Hypothesis Evidence Strength Verdict
H1: LLM Chatbots YoY correlation shifts; first-party referrals rising WEAKLY SUPPORTED
H2: AI Overviews GA4 ITS + GSC ITS around March 2025 NOT PRIMARY CAUSE
H3: General AI Shift Trend break + multi-factor evidence MOST PLAUSIBLE

Limitations

  • GSC provides ~16 months of history; the AI Overviews test is limited to late-2024 onward.
  • ITS detects timing alignment and slope changes, not definitive causality.
  • LLM referrals are still a small share of total traffic; substitution may be partial.

9. External Evidence: Industry Data

To validate our findings, we examined whether broader industry data supports or contradicts the observed decline pattern. Each claim below is supported by at least two independent sources.

SUPPORTING EVIDENCE

Global Publisher Traffic Down 33%

Chartbeat data shows Google search traffic to publishers declined 33% globally (38% in the US) from November 2024 to November 2025. This aligns with our finding of -35% from peak.

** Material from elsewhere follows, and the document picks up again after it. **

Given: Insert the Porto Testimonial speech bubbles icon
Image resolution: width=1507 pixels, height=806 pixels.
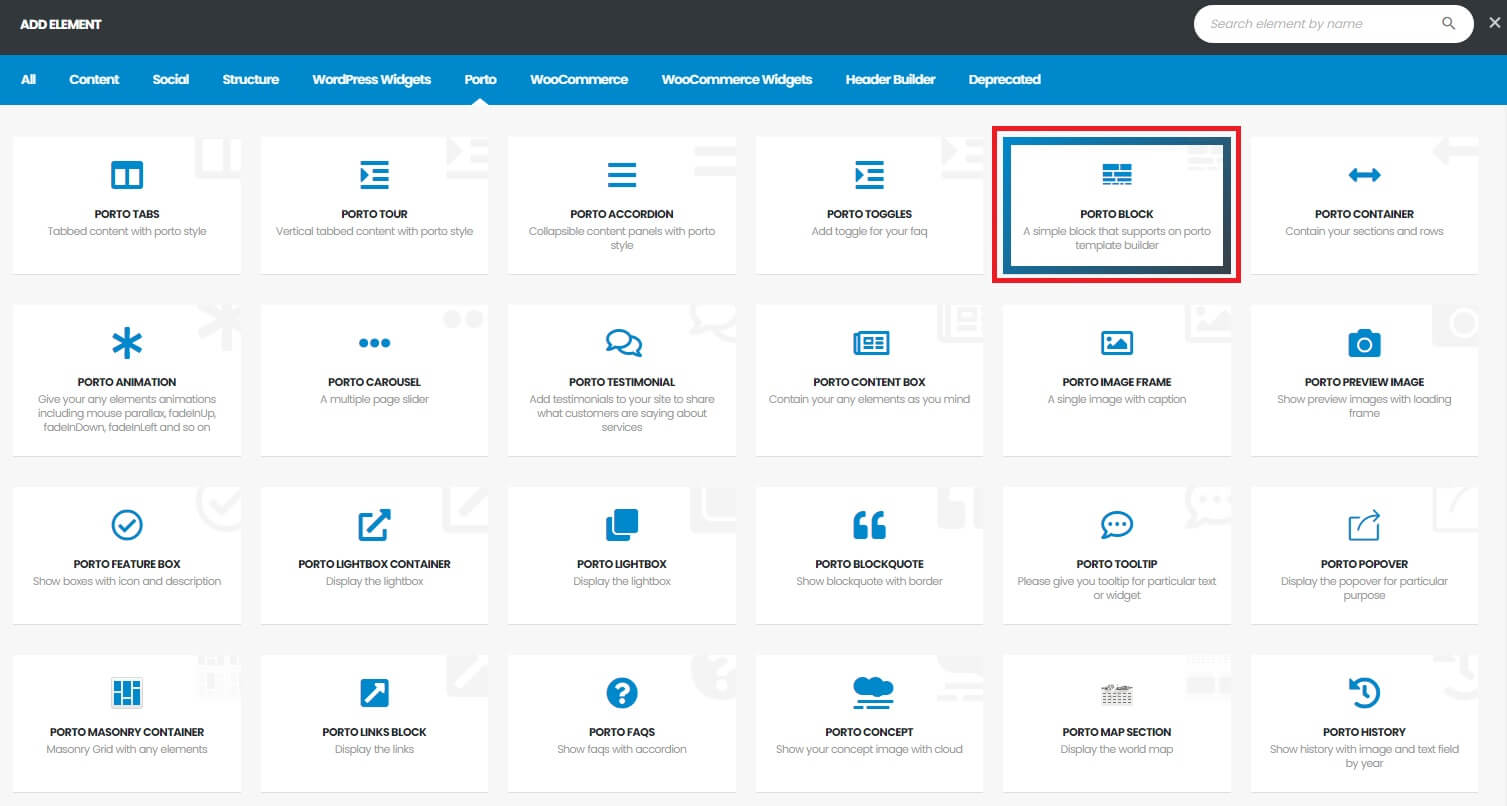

Sources: Press Gazette, Editor & Publisher

AI Overviews Reduce Clicks by 46-61%

Pew Research Center found users clicked on results only 8% of the time when AI summaries appeared vs 15% without them (46% reduction). Seer Interactive reported a 61% drop in organic CTR for AI Overview queries.

Sources: Pew Research Center, Search Engine Land

Zero-Click Searches: 60% (Up from 58%)

SparkToro/Similarweb data shows 60% of Google searches now end without any click to a website. For news queries, zero-click searches rose from 56% to 69% between May 2024 and May 2025.

Sources: SparkToro, The Digital Bloom

Major Sites Hit Hard: HubSpot -80%, Forbes -53%, CNN -38%

Even market leaders experienced severe declines. HubSpot lost 70-80% of organic traffic. Forbes dropped 53% YoY. CNN declined 38% YoY. Business Insider fell 55% since 2022.

Sources: Search Engine Land, Taktical, Press Gazette

73% of B2B Sites Lost Traffic

Analysis reveals that 73% of B2B websites experienced significant traffic loss between 2024 and 2025, with the average decline reaching 34% YoY - remarkably close to our observed -31% median.

Sources: KEO Marketing, The Digital Bloom

Publishers Expect 43% More Losses

Media executives surveyed expect an additional 43% decline in search traffic over the next three years. NPR called it an "extinction-level event" for online publishers.

Sources: Search Engine Land, NPR

CONTRADICTING EVIDENCE

Graphite/Similarweb: Only -2.5% Overall Decline

A study analyzing 40,000+ websites found organic traffic from Google decreased only 2.5% YoY - far less severe than Chartbeat's -33% for publishers. This suggests the decline may be sector-specific rather than universal.

Sources: Grow and Convert, Marketing4eCommerce

Total Search Volume Still Growing

Google processes over 5 trillion searches annually (13+ billion daily) in 2025, up from 8.5 billion daily in 2024. Even with higher zero-click rates, the absolute number of clicks to websites may still be growing because the total search pie is larger.

Sources: TheeDigital, Neil Patel

Synthesis: The external evidence strongly supports our finding. The only genuine contradiction is the Graphite/Similarweb study showing -2.5% vs our -31%. This discrepancy likely reflects sample composition: publishers and content sites (like ours) are hit hardest, while e-commerce and transactional sites may be less affected. Our observed decline aligns closely with Chartbeat's -33% for publishers.